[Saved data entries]

• • • • • • •

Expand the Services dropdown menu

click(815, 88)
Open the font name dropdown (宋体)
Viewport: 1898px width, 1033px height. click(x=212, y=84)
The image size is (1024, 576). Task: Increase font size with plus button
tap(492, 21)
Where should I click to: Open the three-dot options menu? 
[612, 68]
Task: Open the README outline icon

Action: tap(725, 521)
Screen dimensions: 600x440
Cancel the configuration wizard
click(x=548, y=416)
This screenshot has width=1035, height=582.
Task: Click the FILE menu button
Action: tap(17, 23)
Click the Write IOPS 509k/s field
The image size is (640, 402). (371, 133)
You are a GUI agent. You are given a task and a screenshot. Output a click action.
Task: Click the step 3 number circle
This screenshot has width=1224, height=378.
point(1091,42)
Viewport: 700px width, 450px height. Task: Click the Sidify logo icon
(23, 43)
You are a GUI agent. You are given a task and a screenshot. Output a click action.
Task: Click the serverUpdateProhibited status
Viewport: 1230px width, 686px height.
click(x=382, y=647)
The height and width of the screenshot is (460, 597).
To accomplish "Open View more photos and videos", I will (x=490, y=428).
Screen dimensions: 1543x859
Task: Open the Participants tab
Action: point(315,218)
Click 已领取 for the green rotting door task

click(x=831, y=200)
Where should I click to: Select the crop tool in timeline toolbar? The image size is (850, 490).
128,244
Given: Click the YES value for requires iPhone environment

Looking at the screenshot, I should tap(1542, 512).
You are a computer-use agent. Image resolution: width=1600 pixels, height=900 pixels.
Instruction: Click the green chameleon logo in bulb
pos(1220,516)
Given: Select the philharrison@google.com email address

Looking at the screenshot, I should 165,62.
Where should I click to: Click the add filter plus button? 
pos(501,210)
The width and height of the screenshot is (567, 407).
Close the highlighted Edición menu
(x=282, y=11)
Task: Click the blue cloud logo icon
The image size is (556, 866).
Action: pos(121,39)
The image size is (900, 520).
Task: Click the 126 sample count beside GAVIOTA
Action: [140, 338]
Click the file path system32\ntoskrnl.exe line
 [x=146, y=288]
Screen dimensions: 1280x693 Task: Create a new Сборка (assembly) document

• • • • • • •

#### How to complete this task
Out of the data above, give again only the lines starting at the one holding "This screenshot has width=1224, height=378." and ending at the one holding "The width and", unchanged.

#### Result of this task
This screenshot has width=1224, height=378.
point(1091,42)
Viewport: 700px width, 450px height. Task: Click the Sidify logo icon
(23, 43)
You are a GUI agent. You are given a task and a screenshot. Output a click action.
Task: Click the serverUpdateProhibited status
Viewport: 1230px width, 686px height.
click(x=382, y=647)
The height and width of the screenshot is (460, 597).
To accomplish "Open View more photos and videos", I will (x=490, y=428).
Screen dimensions: 1543x859
Task: Open the Participants tab
Action: point(315,218)
Click 已领取 for the green rotting door task

click(x=831, y=200)
Where should I click to: Select the crop tool in timeline toolbar? The image size is (850, 490).
128,244
Given: Click the YES value for requires iPhone environment

Looking at the screenshot, I should tap(1542, 512).
You are a computer-use agent. Image resolution: width=1600 pixels, height=900 pixels.
Instruction: Click the green chameleon logo in bulb
pos(1220,516)
Given: Select the philharrison@google.com email address

Looking at the screenshot, I should 165,62.
Where should I click to: Click the add filter plus button? 
pos(501,210)
The width and height of the screenshot is (567, 407).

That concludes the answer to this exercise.